Records from a data collection

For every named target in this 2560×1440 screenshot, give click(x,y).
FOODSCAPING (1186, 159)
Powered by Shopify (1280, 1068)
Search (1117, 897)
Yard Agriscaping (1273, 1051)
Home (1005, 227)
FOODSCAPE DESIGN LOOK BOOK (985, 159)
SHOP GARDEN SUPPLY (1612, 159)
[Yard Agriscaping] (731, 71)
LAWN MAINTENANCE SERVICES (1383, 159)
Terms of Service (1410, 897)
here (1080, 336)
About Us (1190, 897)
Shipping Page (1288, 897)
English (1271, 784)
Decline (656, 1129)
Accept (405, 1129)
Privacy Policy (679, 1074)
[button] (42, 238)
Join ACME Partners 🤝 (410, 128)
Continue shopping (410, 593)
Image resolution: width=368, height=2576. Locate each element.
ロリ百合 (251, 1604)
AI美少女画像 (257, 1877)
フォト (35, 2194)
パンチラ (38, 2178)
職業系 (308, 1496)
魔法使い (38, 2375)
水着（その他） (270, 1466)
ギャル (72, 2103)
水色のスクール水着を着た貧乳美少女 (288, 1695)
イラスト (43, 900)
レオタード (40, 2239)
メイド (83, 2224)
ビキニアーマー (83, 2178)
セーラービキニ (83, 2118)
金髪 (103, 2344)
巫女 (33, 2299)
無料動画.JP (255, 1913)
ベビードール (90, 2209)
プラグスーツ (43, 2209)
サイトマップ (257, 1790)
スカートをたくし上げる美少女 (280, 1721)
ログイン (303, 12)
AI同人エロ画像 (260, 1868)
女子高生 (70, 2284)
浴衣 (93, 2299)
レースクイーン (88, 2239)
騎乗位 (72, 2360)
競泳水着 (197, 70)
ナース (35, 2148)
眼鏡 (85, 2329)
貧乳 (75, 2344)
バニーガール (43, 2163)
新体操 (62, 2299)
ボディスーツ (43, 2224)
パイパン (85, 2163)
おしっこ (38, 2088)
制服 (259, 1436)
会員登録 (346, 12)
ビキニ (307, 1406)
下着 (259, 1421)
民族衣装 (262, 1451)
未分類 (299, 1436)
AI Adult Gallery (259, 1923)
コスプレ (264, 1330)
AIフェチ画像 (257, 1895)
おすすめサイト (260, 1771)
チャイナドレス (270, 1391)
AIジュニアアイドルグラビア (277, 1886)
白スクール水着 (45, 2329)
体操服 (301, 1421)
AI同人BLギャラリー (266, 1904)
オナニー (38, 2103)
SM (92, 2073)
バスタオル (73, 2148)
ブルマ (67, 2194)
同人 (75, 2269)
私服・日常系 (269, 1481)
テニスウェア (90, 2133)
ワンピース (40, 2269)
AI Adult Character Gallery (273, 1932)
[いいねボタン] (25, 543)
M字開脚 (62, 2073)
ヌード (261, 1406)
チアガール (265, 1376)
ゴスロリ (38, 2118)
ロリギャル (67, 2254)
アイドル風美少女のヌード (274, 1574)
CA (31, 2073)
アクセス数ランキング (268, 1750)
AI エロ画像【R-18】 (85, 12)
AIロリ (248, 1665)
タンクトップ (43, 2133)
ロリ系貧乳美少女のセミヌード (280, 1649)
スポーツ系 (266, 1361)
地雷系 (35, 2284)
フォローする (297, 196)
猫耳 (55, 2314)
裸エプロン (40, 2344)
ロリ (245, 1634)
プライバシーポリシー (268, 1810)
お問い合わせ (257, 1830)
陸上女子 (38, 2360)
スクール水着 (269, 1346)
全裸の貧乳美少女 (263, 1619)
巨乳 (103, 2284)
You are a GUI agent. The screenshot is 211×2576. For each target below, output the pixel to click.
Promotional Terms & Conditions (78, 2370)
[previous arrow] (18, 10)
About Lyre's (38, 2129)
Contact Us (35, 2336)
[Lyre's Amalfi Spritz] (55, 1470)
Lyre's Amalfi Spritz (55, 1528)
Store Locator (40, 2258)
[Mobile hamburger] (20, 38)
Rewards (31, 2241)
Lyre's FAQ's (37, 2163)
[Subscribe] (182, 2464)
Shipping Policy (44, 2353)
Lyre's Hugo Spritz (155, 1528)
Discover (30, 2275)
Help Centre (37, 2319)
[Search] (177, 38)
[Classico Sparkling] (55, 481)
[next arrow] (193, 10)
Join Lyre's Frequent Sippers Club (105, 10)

PROBLEM DETAILS: Return each line from the entries above that includes "Agriscaping".

ANSWER AREA:
Yard Agriscaping (1273, 1051)
[Yard Agriscaping] (731, 71)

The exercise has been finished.